For Iowa State, this is not just an administrative change. It is the end of an era that helped redefine what sustained success can look like in Ames. Jamie Pollard announced that he will retire after 22 years leading the Cyclones' 18-sport intercollegiate athletics program, with his departure set for June 30, 2027, or when a new athletics director is in place.
That timing matters. Pollard’s retirement is being framed as a planned transition, not an abrupt exit, and Iowa State now has a long runway before a national search for his successor begins in fall 2026. In a college sports landscape that is moving quickly and changing constantly, the chance to manage succession instead of reacting to it is a meaningful advantage.
Pollard has been Iowa State’s longest tenured Director of Athletics and the nation’s longest tenured active Power 4 Athletics Director, and his record gives the announcement real historical weight. Since he and his wife, Ellen, moved to Ames in 2005, the program has produced achievements that span several sports and several eras: a program-best 34th-place finish in the 2009-10 Learfield Directors' Cup, 24 Big 12 team titles in 11 different sports, 11 bowl games, the 2021 Fiesta Bowl, 12 NCAA Men's Basketball Tournaments, 17 NCAA Women's Basketball Tournaments and 24 NCAA individual champions.
The numbers do more than decorate a résumé. They show a department that became competitive across the board, not just in one flagship sport. That is usually the real test for an athletics director, especially at a Power 4 school: can the whole operation improve, can it win in different seasons, and can it build a standard that lasts? In Pollard’s case, the answer appears to be yes.
Pollard said he and Ellen look forward to the next chapter of their lives and that it is important to transition now while they are both healthy and young enough to enjoy retirement.
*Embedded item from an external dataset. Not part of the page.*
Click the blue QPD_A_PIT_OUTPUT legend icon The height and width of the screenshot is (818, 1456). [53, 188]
He also said he was grateful to President Cook for allowing him to share the news now, saying it should give the university enough time to properly transition new leadership during a transformational time in college athletics.
That last point is the one that will linger. Pollard is not just stepping aside after a long run; he is leaving at a moment when college athletics is being reshaped by pressures that touch everything from budgets to competitive balance. A change at the top is always significant. A change at the top in this environment is even more so.
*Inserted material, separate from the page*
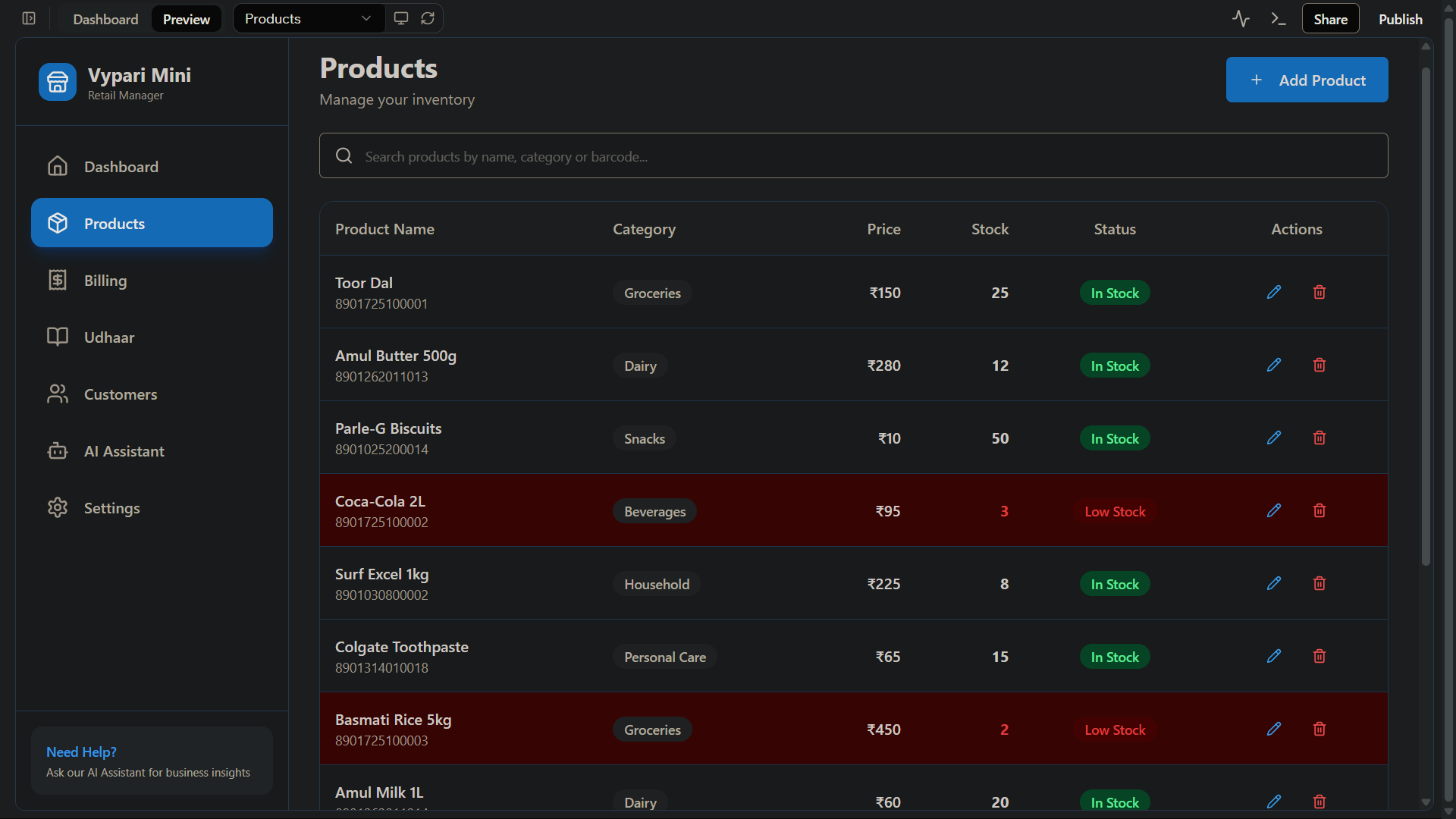The image size is (1456, 819).
Task: Open the activity monitor icon
Action: [x=1241, y=18]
President Cook credited Pollard’s bold vision with producing the most sustained period of academic and athletic excellence in Iowa State Athletics history, and said his leadership elevated the program academically and athletically while remaining a loyal advocate for student-athletes, coaches and staff. That language fits the broader story here: Pollard’s tenure is being measured not simply by trophies, but by institutional identity.
There will be a time for evaluating the next era and for asking what comes after one of the most consequential runs in Iowa State Athletics history. For now, the key fact is simpler: the clock has started, the transition is planned, and Ames has nearly two years to prepare for life after Jamie Pollard.